Several Liquefied Petroleum Gas depots, coal blocks and mining titles to varied minerals were also sold to several investors.

Meanwhile, the National Union of Petroleum and Natural Gas Workers on Thursday sealed up the premises of the Nigerian National Petroleum Corporation in Abuja, demanding that the Bureau of Public Enterprises suspend the sale of Kaduna and Port Harcourt Refineries.

The Group Chairman, NUPENG, NNPC, Mr,  Williams Ibiba Inko, said the privatisation was not transparent and that labour issues were not resolved.

“We are not against privatisation but let the government resolve issues pertaining to our severance benefits,” he said.

The workers estimated about 4,000 workers will lose their jobs out of the present 9,000 after the privatisation process.

“Even the BPE confirmed that the process will lead to job losses to the tune of about 4,000 when the two refineries and Pipeline and Products Marketing Company go out for sale,” Inko said.





It has an installed production capacity of 500,000 metric tonnes of cement per year and an integrated plant that uses limestone and clay found on location.

Sahara Energy Resources Limited emerged preferred bidder for Calabar LPG depot at a price of $11.11m.

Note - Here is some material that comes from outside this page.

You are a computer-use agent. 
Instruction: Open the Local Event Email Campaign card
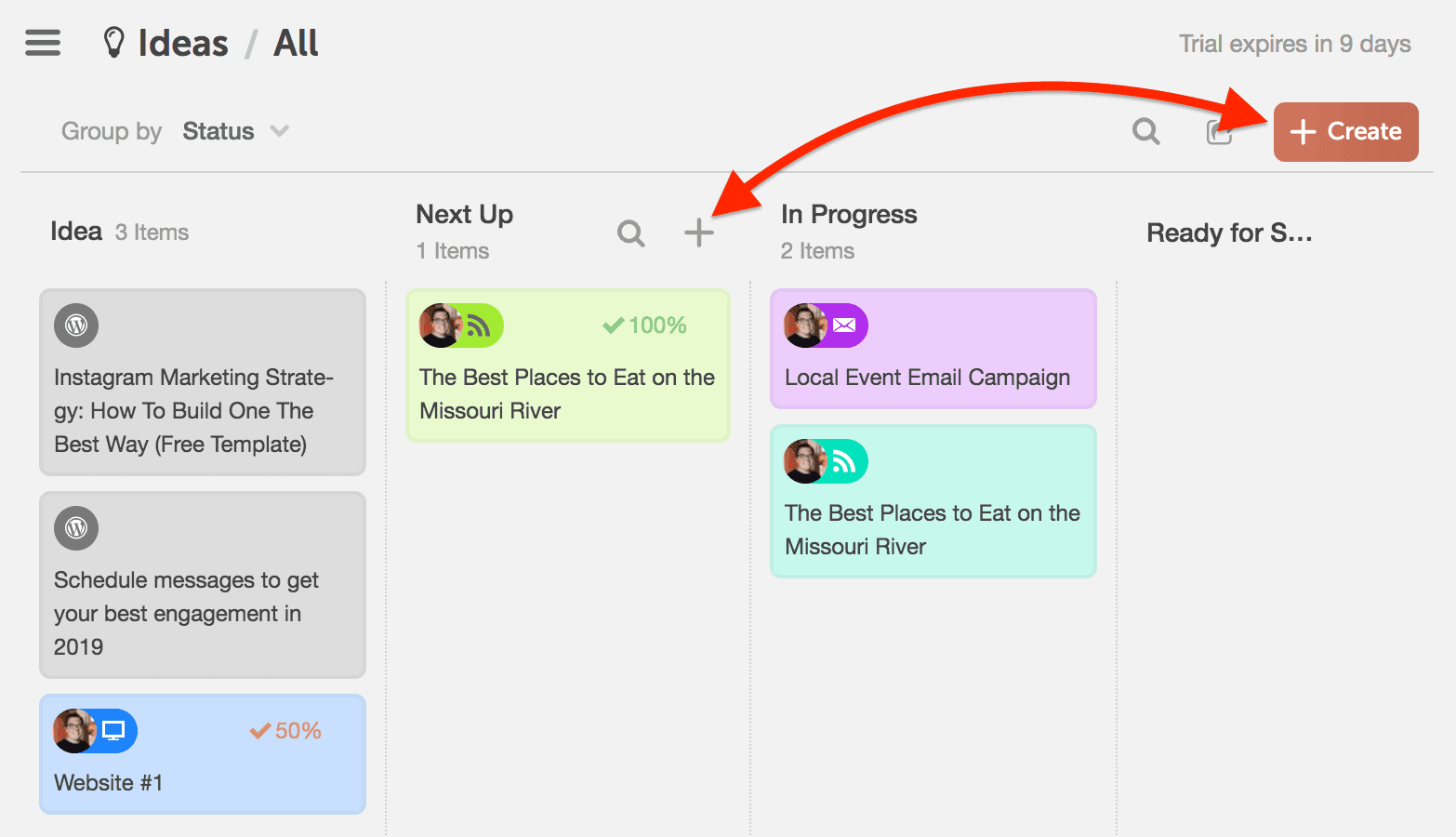click(933, 349)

At a price of $10 million, MRS Oil and Gas Limited emerged reserved bidder.

For Kano LPG, MRS Oil and Gas Limited emerged preferred bidder at a price of $4 million.

Some of the bidders for the LPG blocks were declared winning bidders although their bids did not match the reserved prices. Such bids would be referred to NCP for further directives.

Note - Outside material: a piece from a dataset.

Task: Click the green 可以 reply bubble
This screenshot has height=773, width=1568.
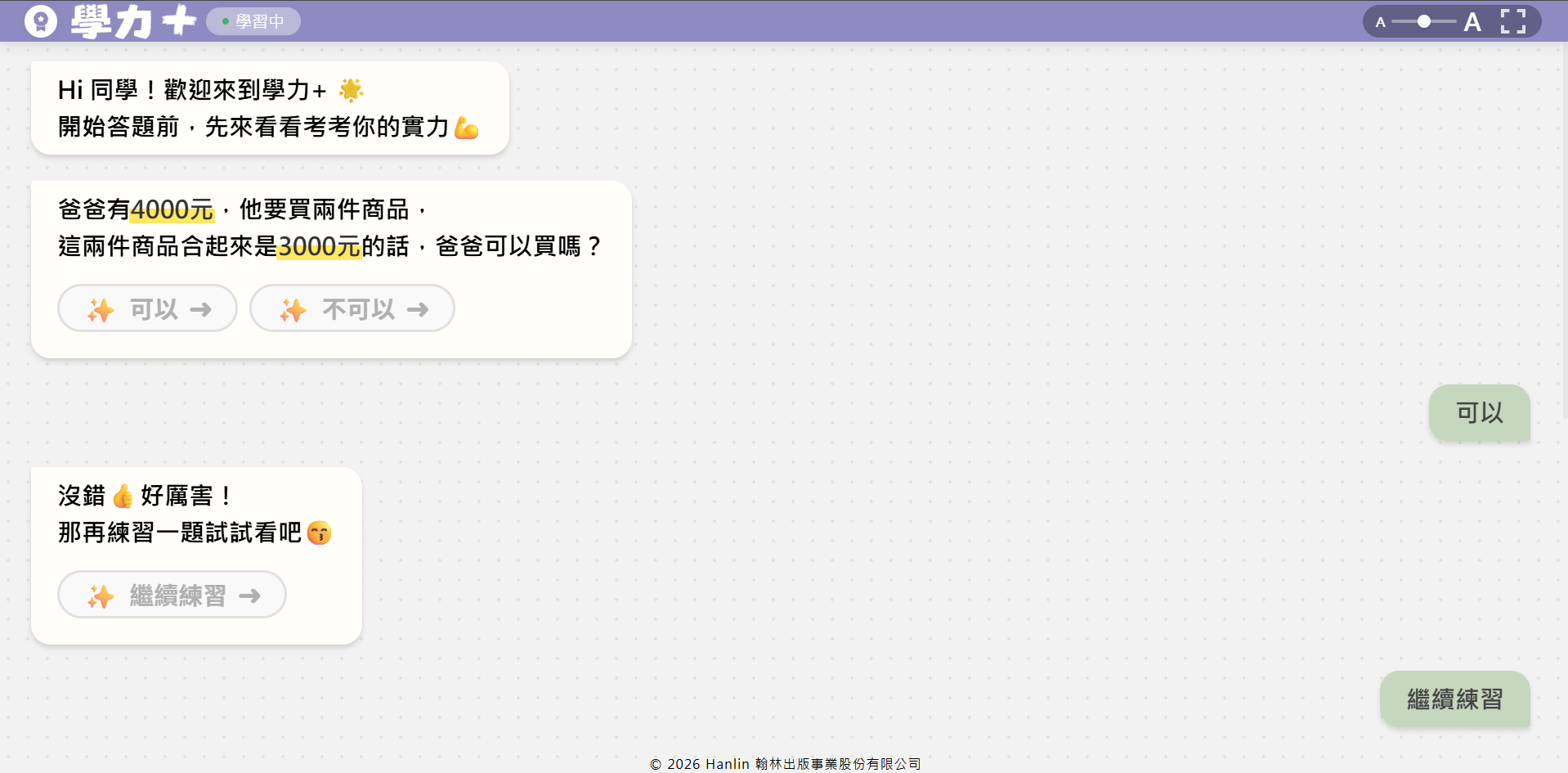Action: click(1479, 413)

Those that bidded for coal blocks included Western Metal Products Company Limited, MINL Limited, Ken Pauline Investment Limited, Taurin Iron & Product Limited, Western Goldfields Limited, GINL and Denca Services Limited.

For the mining titles, the prospective investors included New Nigeria Development Company, Osychris Industries Limited, Savanah Gold Limited, Mineral Watch Consults Limited and Equator Mines Limited.

Others are Ken Pauline Investment Limited, Western Metal Products Company Limited, Segilola Gold Limited, Livingspring Minerals Products Company Limited and Shoreline Power Company Limited.